QUESTIONS ON THE MATERIAL:
- A) List every section label in the text on synthetic wooden log generation, including labels that stand alone on a line and labels that come before a colon.
- B) Reproduce the passage of the text on synthetic wooden log generation between "Method: This paper" and "internal structure annotation.", inclusive, substituting "branch" for every occurrence of "knot".
-- TEXT UNDER STUDY follows --
🤖 AI Summary
Sawmills lack in-situ annotated data on internal knot distributions within logs, hindering the development of robust knot prediction and intelligent sawing systems. Current approaches rely heavily on costly, low-throughput CT scanning for ground-truth internal structure labeling.
Method: This paper proposes a CT-free 3D log synthesis method integrating biologically informed tree growth modeling with CT-data-driven parameter fitting. It jointly generates realistic 3D knot growth trajectories and corresponding surface-penetrating regions for the first time, while enforcing physical consistency between internal and external structures via unified geometric-topological modeling.
Contribution/Results: The synthesized digital twin log models achieve high fidelity against real CT scans, enabling scalable, high-fidelity synthetic dataset generation. This approach provides a reliable, cost-effective data foundation for training knot prediction models and intelligent sawing systems, effectively alleviating the bottleneck of CT-dependent internal structure annotation.
📝 Abstract
In this work, we propose a novel method to synthetically generate realistic 3D representations of wooden logs. Efficient sawmilling heavily relies on accurate measurement of logs and the distribution of knots inside them. Computed Tomography (CT) can be used to obtain accurate information about the knots but is often not feasible in a sawmill environment. A promising alternative is to utilize surface measurements and machine learning techniques to predict the inner structure of the logs. However, obtaining enough training data remains a challenge. We focus mainly on two aspects of log generation: the modeling of knot growth inside the tree, and the realistic synthesis of the surface including the regions, where the knots reach the surface. This results in the first log synthesis approach capable of generating both the internal knot and external surface structures of wood. We demonstrate that the proposed mathematical log model accurately fits to real data obtained from CT scans and enables the generation of realistic logs.
-- TEXT UNDER STUDY concluded --
-- SOURCE DATA follows --
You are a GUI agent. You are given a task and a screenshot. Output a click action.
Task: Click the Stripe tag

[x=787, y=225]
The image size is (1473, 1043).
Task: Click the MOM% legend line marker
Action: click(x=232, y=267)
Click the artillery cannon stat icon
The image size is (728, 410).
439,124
-- SOURCE DATA concluded --
PER-TASK ANSWERS:
- A)
AI Summary
Method
Contribution/Results
Abstract

- B)
Method: This paper proposes a CT-free 3D log synthesis method integrating biologically informed tree growth modeling with CT-data-driven parameter fitting. It jointly generates realistic 3D branch growth trajectories and corresponding surface-penetrating regions for the first time, while enforcing physical consistency between internal and external structures via unified geometric-topological modeling.
Contribution/Results: The synthesized digital twin log models achieve high fidelity against real CT scans, enabling scalable, high-fidelity synthetic dataset generation. This approach provides a reliable, cost-effective data foundation for training branch prediction models and intelligent sawing systems, effectively alleviating the bottleneck of CT-dependent internal structure annotation.